** Data to examine follows **

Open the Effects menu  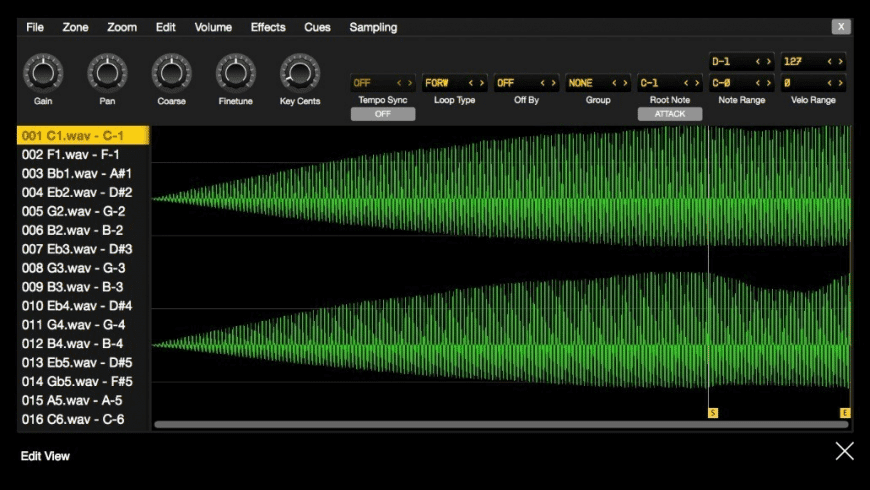click(268, 27)
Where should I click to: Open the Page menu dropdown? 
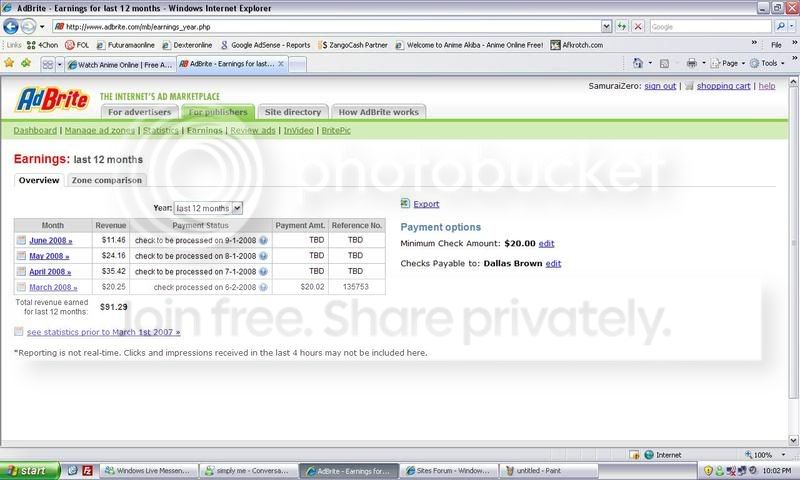729,63
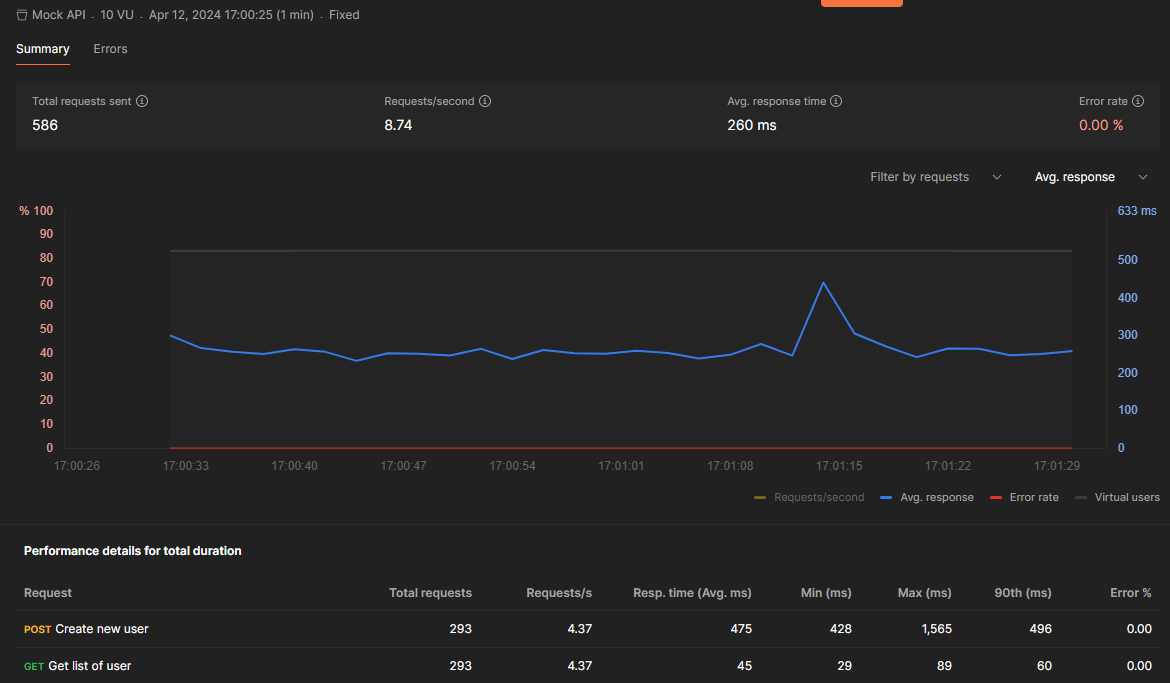Select the Summary tab
Image resolution: width=1170 pixels, height=683 pixels.
click(x=42, y=48)
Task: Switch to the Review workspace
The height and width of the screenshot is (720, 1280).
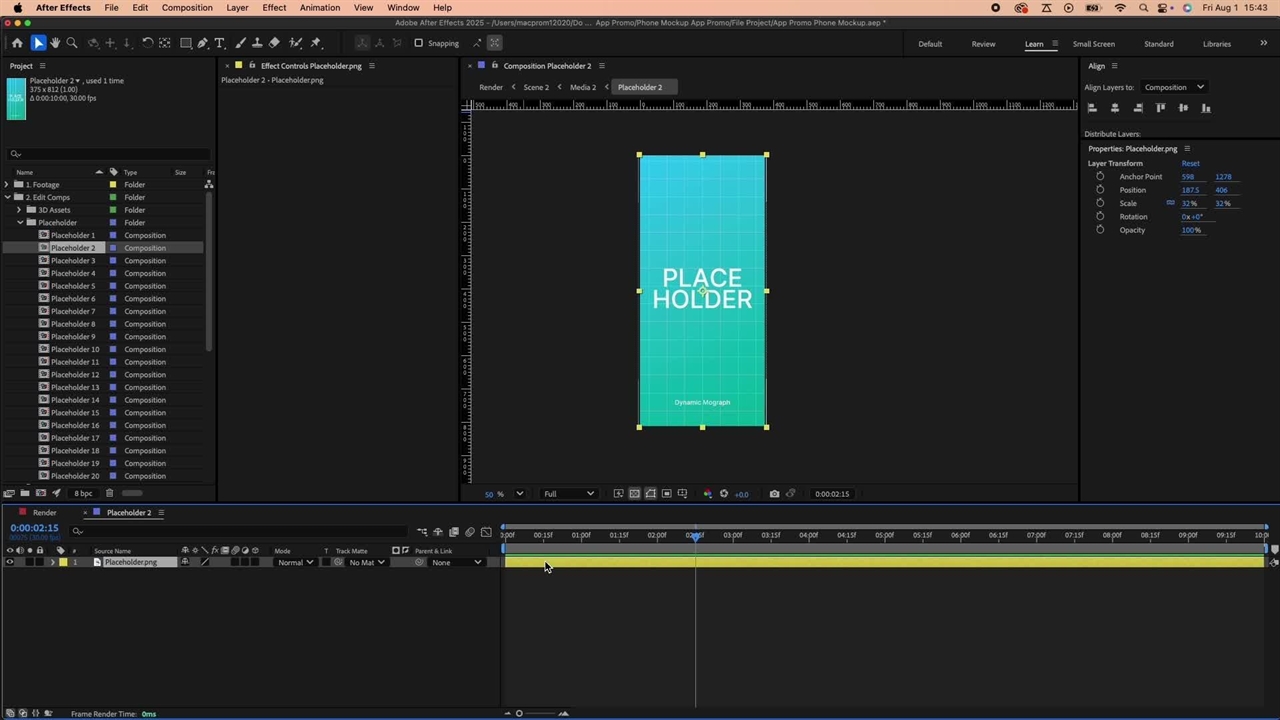Action: click(983, 44)
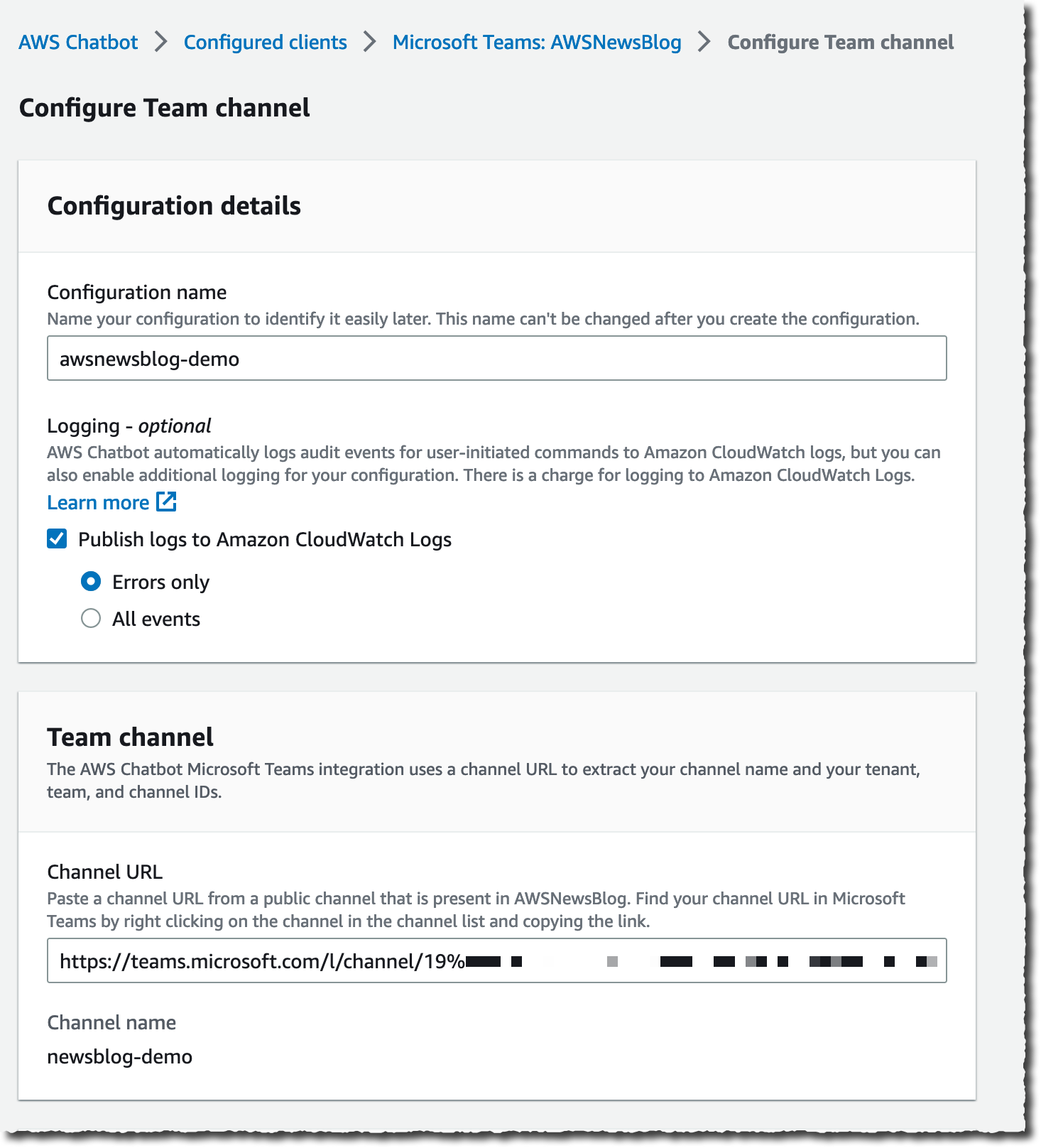Click the Configure Team channel page title
The image size is (1041, 1148).
pos(164,107)
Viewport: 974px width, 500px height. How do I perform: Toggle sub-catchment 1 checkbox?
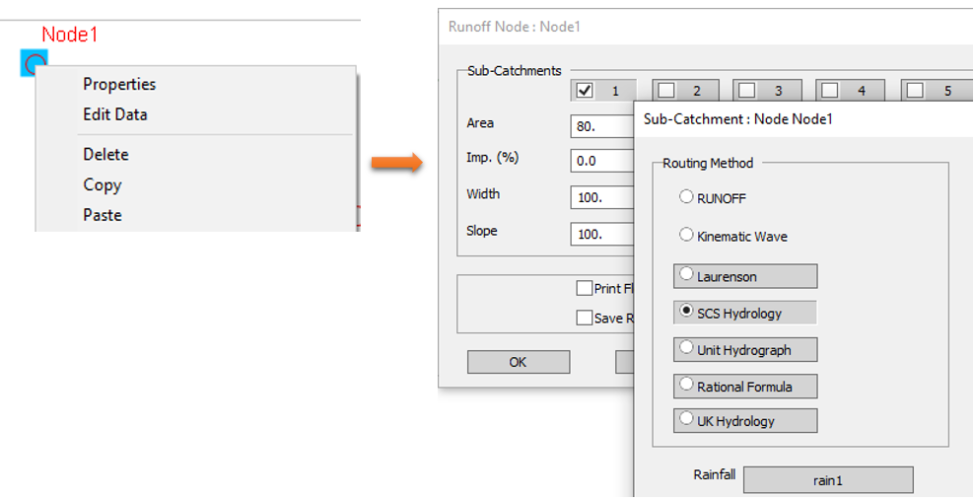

** End of Data to examine **

Requirement —
Give back an exact copy of only the lines from the one with "The height and" through the final line of the material, both included. Pictures do not belong in it.

Expected answer —
The height and width of the screenshot is (720, 1280).
Action: click(983, 44)
Click the Configure Team channel page title
The image size is (1041, 1148).
pos(164,107)
Viewport: 974px width, 500px height. How do I perform: Toggle sub-catchment 1 checkbox?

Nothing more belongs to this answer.